I’ve heard this is a factor. Doctors in the United States control the certification procedures. And why would they set up those certification procedures to make it easy for foreign doctors to get certified and go into competition with them? They have every economic incentive to make certification difficult and keep the profession limited.
Are there any U.S. states that have a reputation for being particularly easy for foreign-trained doctors to be admitted to practice?

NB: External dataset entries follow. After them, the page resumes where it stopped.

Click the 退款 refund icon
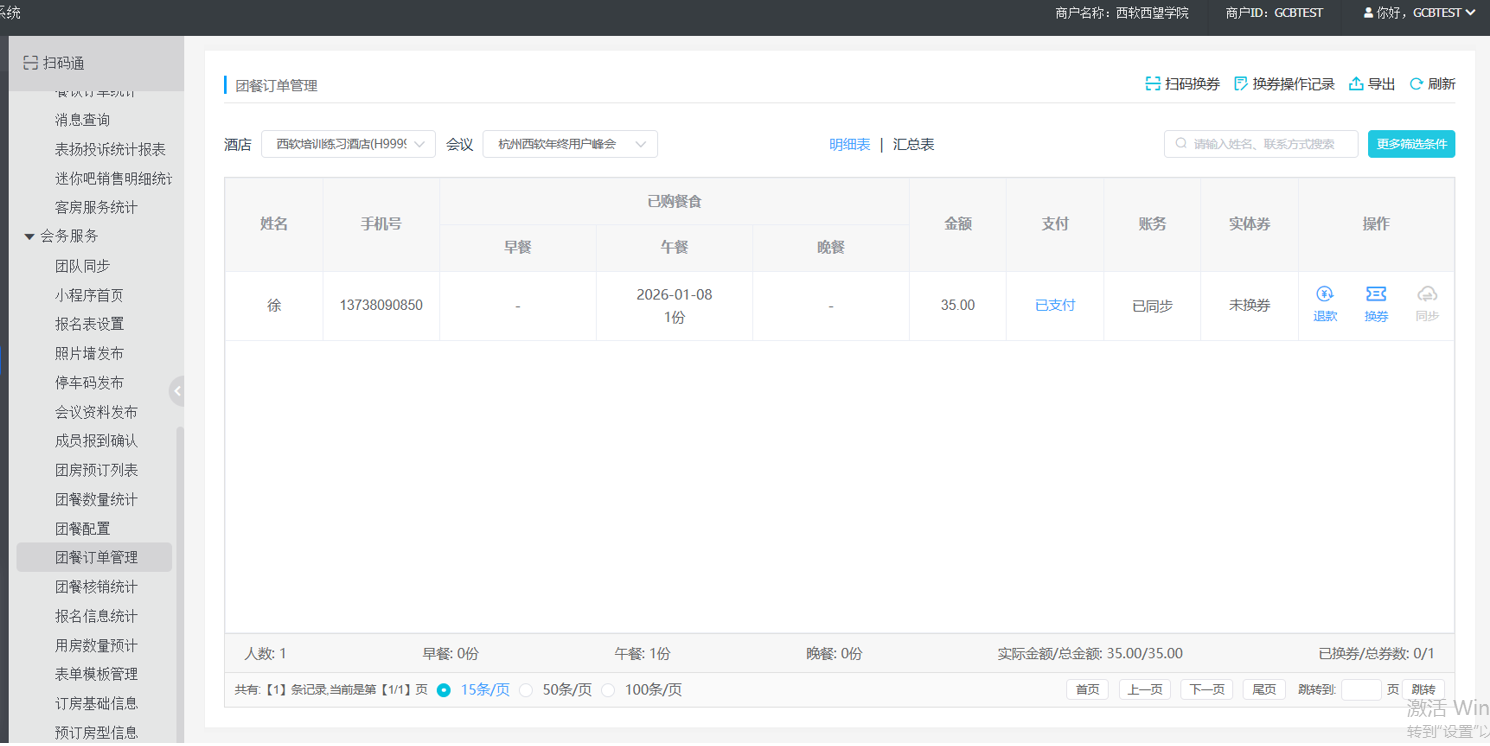[x=1325, y=294]

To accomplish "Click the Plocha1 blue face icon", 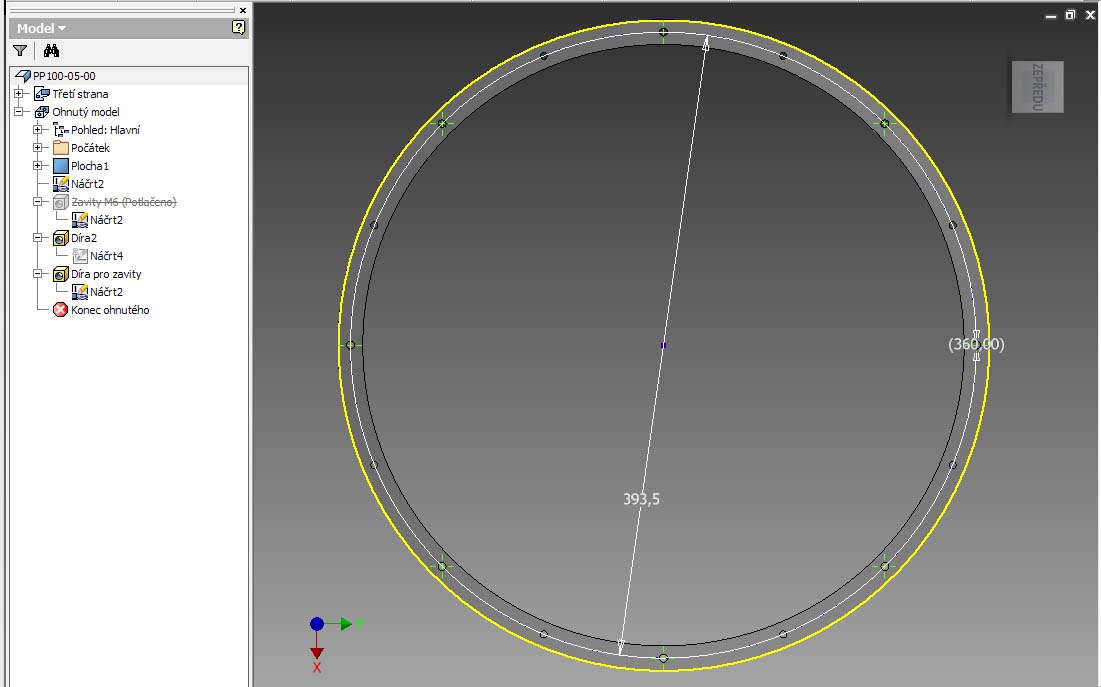I will [60, 166].
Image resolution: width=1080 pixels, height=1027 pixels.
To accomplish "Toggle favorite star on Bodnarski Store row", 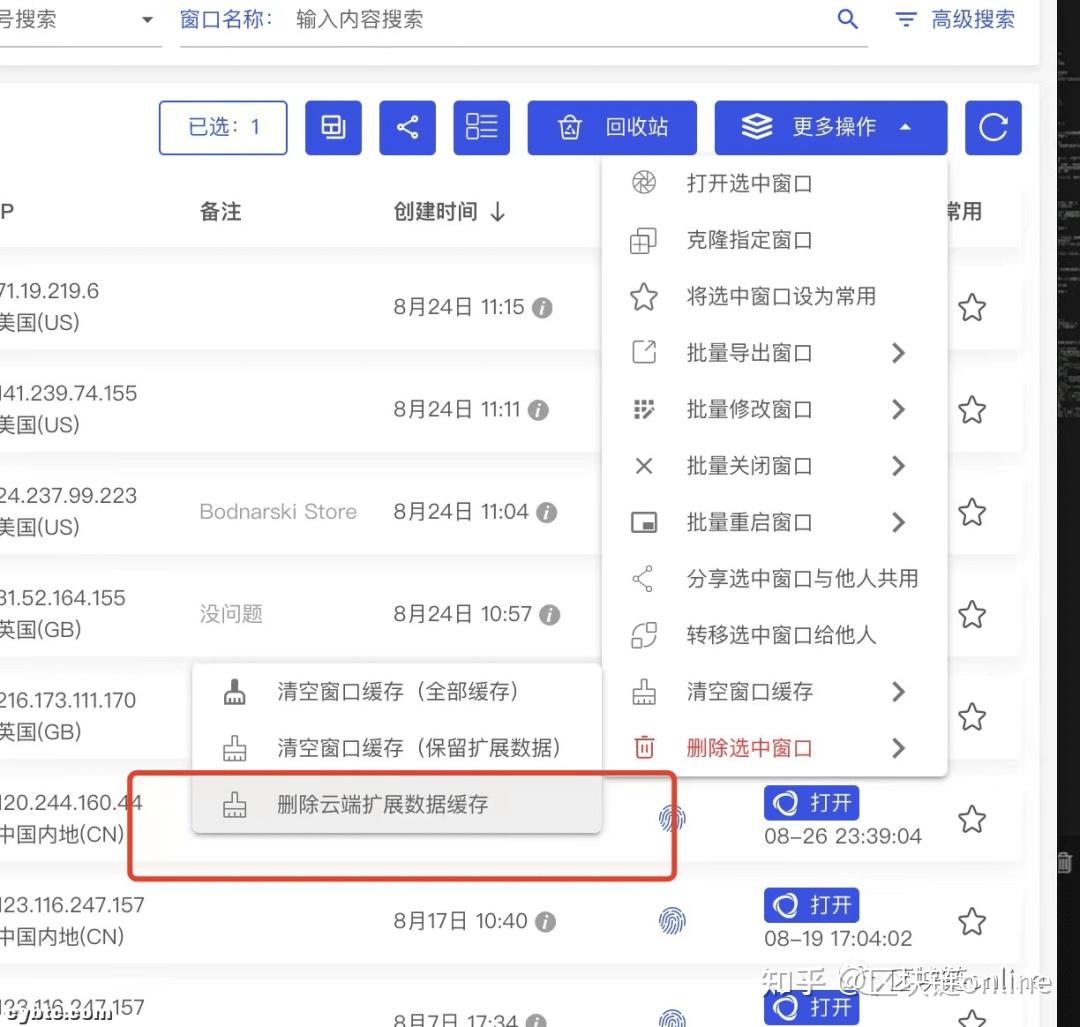I will 971,512.
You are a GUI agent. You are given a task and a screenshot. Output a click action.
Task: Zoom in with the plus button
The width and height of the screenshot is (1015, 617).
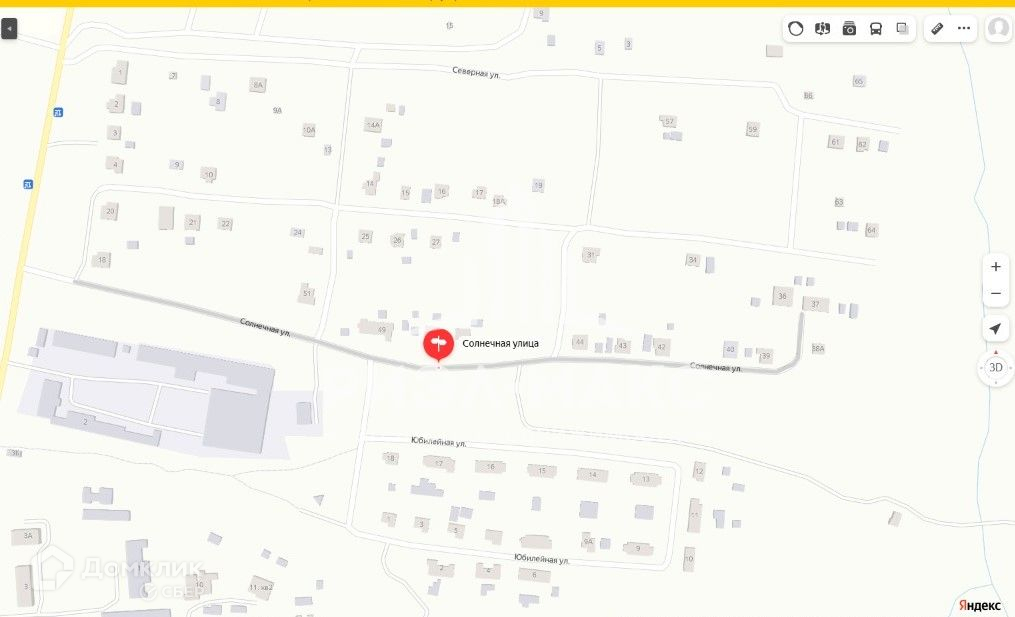coord(996,266)
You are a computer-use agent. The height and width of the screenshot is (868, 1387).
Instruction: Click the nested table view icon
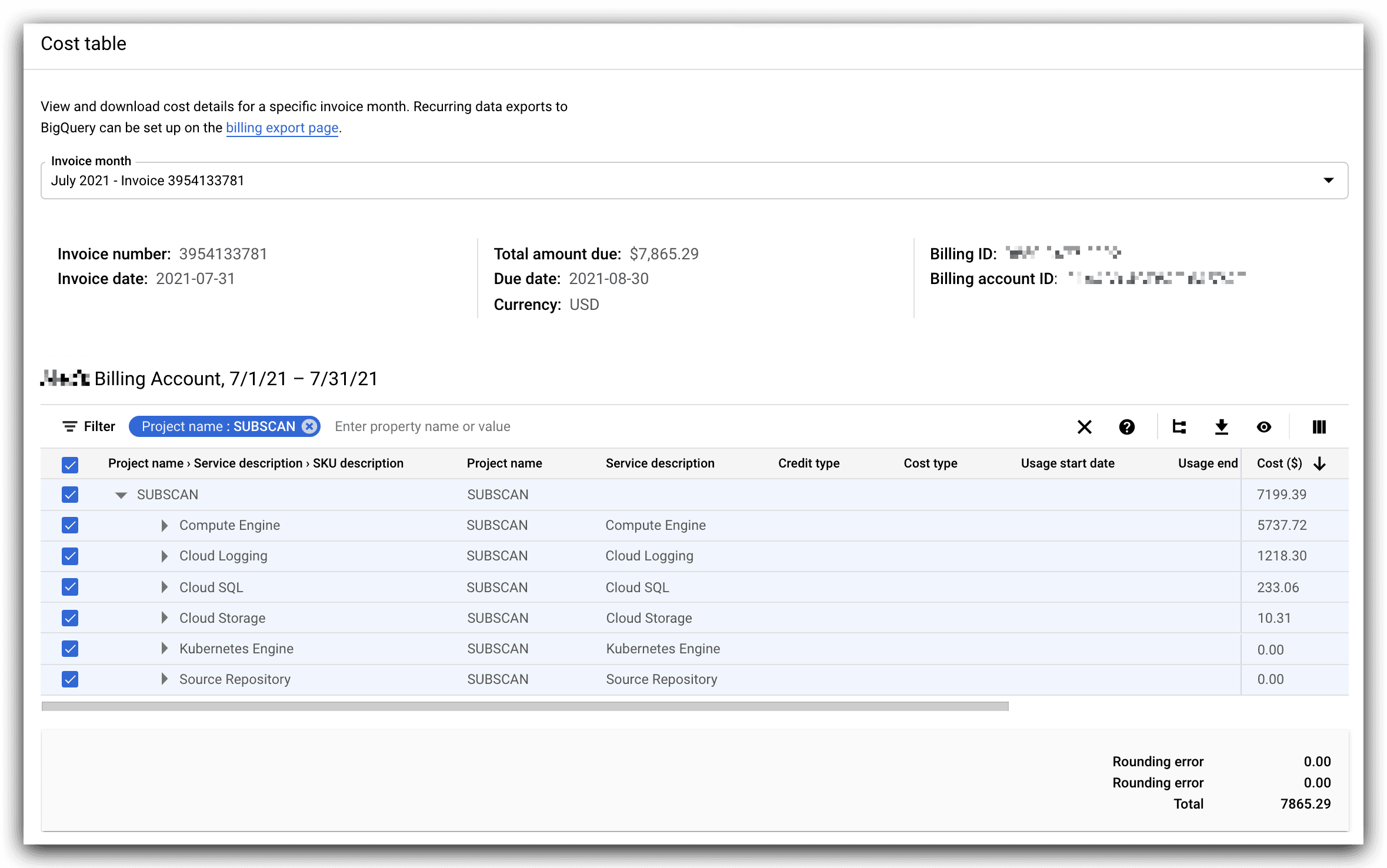click(1179, 427)
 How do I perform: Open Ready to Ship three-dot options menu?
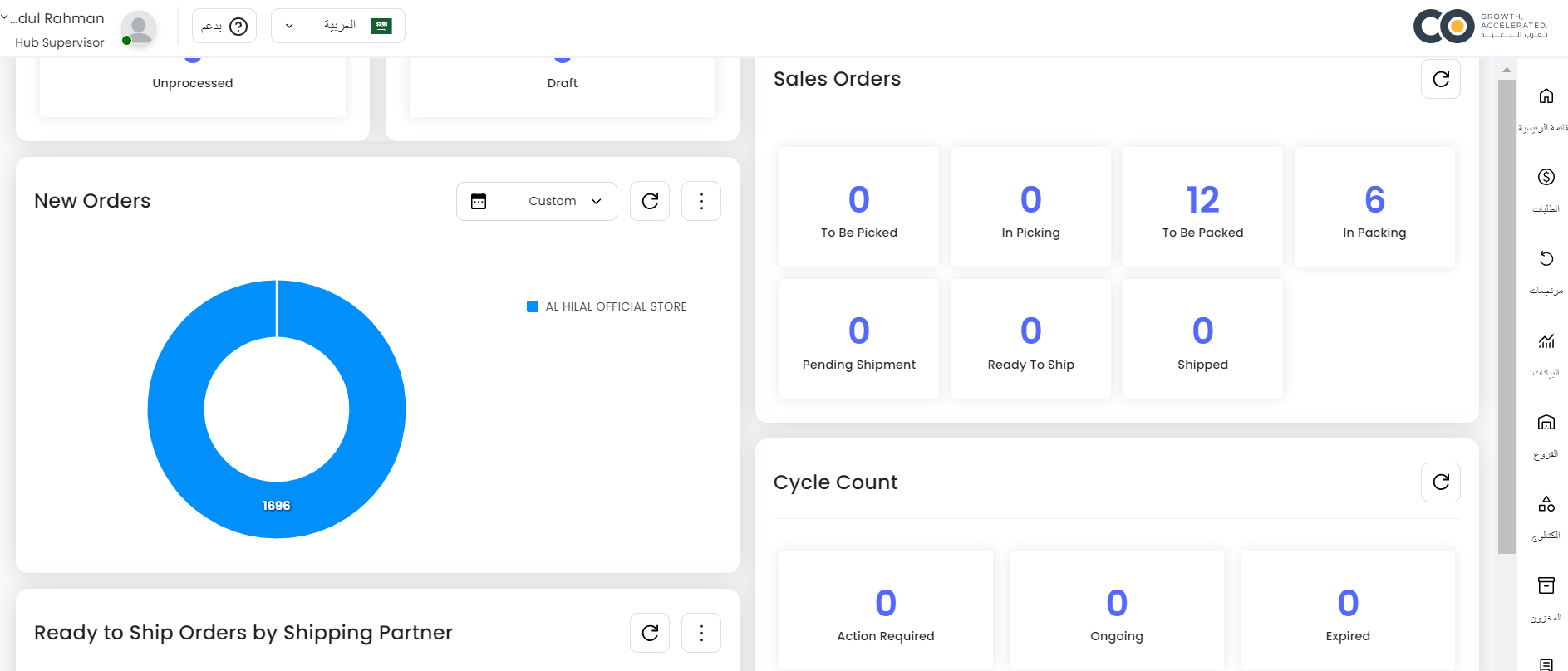coord(701,633)
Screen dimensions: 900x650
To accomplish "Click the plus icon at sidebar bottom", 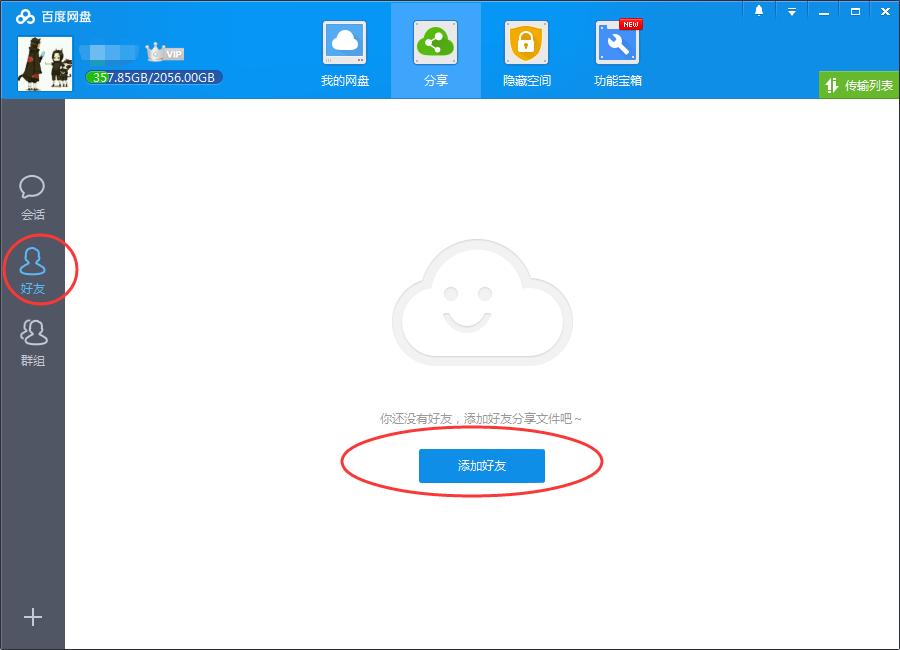I will 33,617.
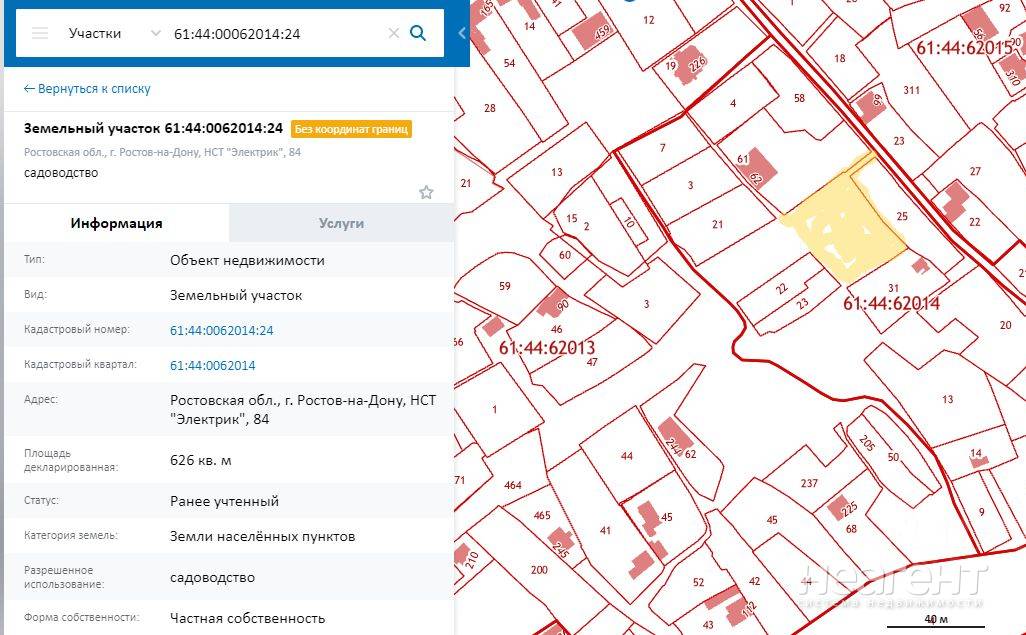The width and height of the screenshot is (1026, 635).
Task: Click the magnifier search icon
Action: click(x=418, y=33)
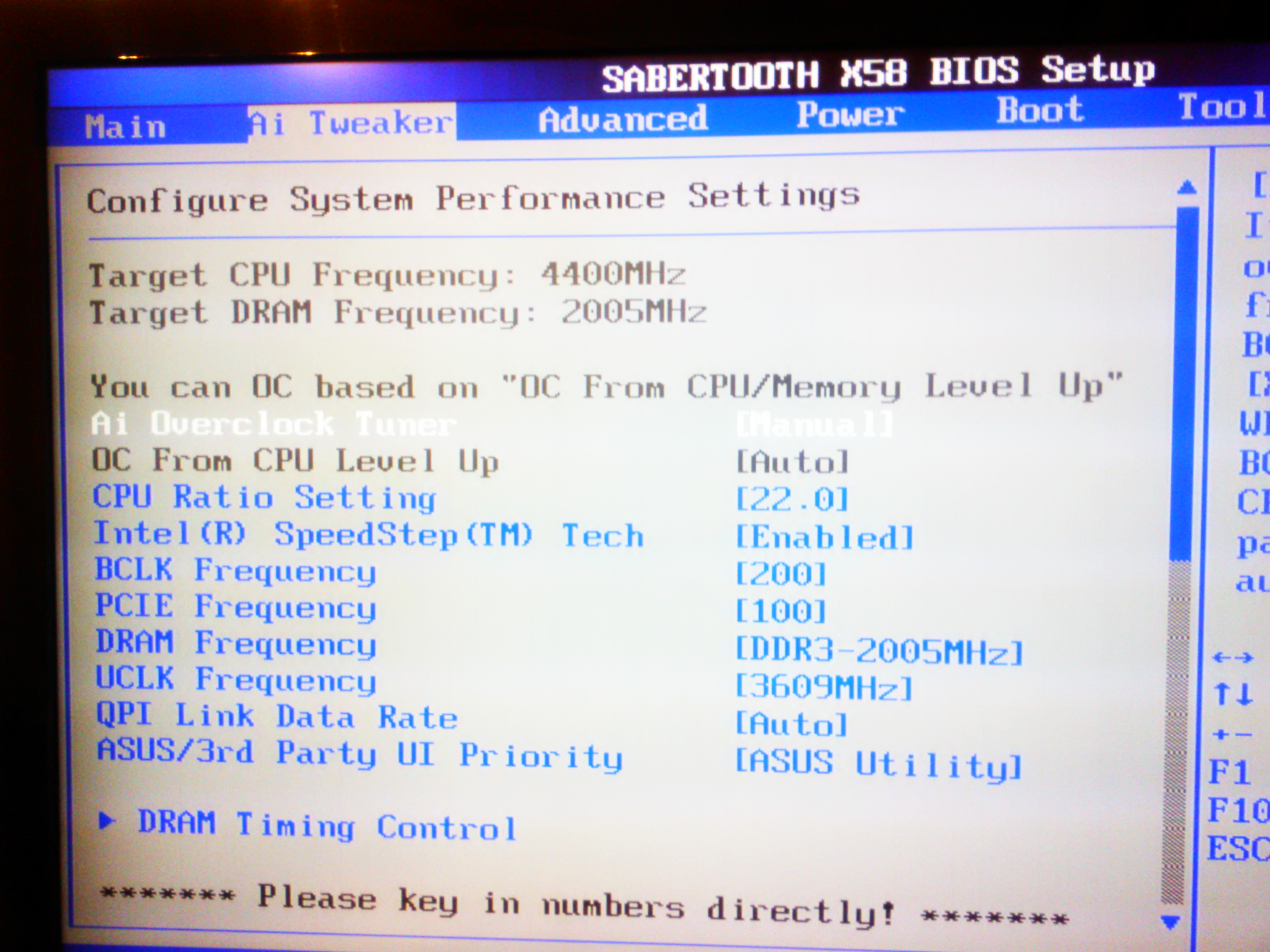The image size is (1270, 952).
Task: Select Ai Overclock Tuner Manual value
Action: pos(814,425)

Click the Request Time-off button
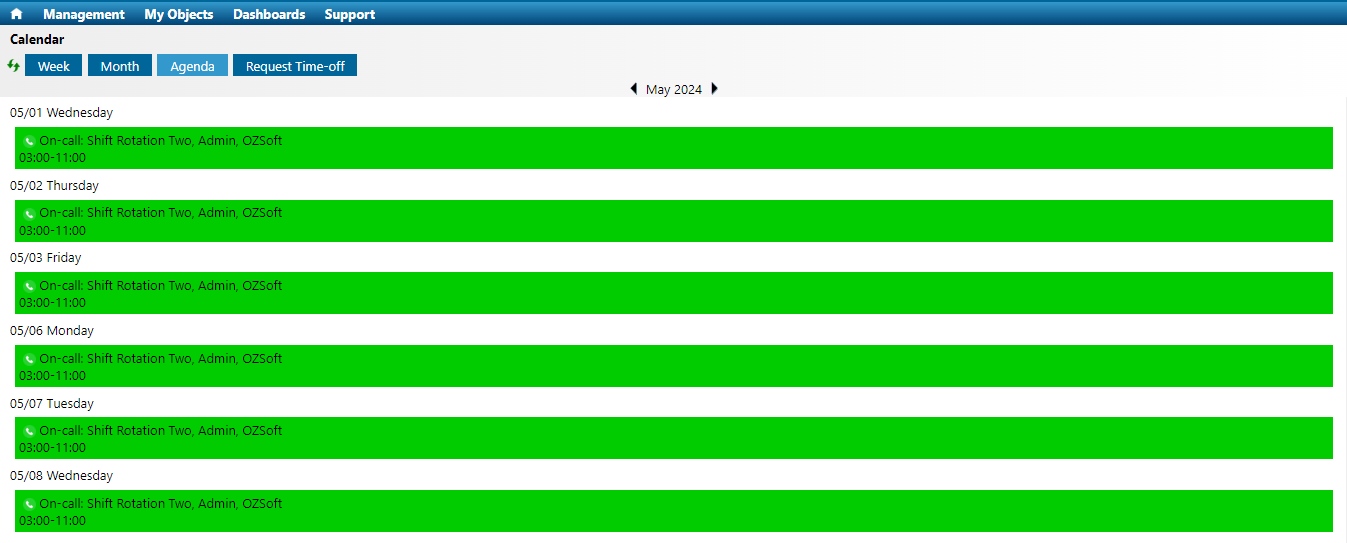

I’m a UK med school graduate who moved here to be with my American husband 2 years ago. I qualified as a general practitioner (board certified by the royal college of general practitioners) and worked in the British Army as a medical officer from graduation until I moved to the US. My residencies included peds, IM, derm, obgyn, ER. I’ve served in Iraq, Germany, South Africa and ran a single handed medical centre in Belize providing aeromedical evacuation to the entire country plus a large amount of routine general practice experience back in the UK. I’m soooo bitter that to work here I have to go back to the basics and study the stucture of an amino acid and the Kreb cycle. Is the physiology of the American body different?!? I must have missed that lecture.
Wow. That must have taken a LOT of planes!
In the UK (and I believe in Pakistan, where AK84 is from) a consultant is the job title of fully qualified, senior doctors - I think the equivalent is attending under the US system.